## WORK ITEM
Below are some records. Count the lines with "computer" in them and give nothing but the total.

## DATASET
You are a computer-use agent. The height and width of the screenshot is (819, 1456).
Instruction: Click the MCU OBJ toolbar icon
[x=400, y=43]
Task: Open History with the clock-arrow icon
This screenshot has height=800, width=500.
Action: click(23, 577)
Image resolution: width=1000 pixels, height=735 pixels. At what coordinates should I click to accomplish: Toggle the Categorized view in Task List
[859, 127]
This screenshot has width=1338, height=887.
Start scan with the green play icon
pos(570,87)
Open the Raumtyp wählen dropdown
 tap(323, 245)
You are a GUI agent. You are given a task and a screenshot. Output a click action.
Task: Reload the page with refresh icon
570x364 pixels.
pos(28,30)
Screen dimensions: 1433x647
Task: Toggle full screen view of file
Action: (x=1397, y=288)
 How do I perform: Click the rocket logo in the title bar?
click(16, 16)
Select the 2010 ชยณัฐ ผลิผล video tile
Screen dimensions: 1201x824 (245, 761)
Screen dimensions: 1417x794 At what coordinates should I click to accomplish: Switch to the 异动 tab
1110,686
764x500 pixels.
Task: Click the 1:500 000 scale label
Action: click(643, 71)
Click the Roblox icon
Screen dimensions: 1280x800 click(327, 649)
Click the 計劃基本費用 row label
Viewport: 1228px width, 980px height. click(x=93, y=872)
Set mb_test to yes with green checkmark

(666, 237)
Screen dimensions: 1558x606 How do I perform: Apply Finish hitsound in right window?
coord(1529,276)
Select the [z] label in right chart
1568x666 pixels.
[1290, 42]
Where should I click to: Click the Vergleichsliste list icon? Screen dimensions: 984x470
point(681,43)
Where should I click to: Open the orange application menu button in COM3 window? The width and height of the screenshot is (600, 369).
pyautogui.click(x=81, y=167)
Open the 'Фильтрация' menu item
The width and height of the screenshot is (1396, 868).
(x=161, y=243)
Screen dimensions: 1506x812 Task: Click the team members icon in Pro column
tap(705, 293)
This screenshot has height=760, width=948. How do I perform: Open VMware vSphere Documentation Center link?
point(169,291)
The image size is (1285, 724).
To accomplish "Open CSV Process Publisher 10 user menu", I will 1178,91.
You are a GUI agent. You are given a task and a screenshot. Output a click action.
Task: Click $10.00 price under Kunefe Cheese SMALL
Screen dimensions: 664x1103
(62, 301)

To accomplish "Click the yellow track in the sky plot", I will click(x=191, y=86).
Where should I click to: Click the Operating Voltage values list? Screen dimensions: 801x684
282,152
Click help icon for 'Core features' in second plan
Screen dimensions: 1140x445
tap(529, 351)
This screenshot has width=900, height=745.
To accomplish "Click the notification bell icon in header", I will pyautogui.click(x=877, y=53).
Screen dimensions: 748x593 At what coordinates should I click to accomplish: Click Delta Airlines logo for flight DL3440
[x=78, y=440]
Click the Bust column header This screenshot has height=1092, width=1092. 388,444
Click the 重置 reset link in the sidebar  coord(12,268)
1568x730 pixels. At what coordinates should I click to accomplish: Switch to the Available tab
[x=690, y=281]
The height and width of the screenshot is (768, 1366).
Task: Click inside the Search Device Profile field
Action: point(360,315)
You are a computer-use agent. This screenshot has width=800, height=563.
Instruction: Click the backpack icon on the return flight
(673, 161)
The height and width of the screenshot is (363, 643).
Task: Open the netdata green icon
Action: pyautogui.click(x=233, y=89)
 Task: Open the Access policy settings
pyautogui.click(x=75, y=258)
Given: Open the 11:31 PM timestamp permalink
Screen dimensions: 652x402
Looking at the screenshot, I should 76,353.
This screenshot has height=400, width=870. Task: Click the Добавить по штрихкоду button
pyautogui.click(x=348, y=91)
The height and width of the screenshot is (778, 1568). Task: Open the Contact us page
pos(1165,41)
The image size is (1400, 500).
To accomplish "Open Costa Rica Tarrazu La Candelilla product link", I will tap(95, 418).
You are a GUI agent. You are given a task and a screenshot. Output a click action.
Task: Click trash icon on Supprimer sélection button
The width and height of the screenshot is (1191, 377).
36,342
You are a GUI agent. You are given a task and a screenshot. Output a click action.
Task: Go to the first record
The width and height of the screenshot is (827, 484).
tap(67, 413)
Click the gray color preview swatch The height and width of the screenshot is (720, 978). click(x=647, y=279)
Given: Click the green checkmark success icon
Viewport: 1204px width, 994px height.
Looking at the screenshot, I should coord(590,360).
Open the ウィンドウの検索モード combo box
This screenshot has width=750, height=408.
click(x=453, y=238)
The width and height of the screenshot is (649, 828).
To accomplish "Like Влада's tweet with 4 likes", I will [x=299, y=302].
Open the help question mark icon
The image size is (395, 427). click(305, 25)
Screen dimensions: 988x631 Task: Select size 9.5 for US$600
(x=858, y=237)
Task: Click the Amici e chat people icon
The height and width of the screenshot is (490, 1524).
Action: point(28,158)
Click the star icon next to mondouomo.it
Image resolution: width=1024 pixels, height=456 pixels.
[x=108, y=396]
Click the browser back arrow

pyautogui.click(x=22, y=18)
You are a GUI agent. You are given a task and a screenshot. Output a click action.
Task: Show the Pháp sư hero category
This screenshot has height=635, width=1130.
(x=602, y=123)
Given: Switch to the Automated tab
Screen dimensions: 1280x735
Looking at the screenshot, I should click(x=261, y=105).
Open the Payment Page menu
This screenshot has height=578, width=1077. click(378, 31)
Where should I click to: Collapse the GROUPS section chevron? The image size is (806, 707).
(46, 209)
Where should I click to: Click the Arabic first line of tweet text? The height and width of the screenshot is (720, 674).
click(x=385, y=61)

## TASK ANSWER
2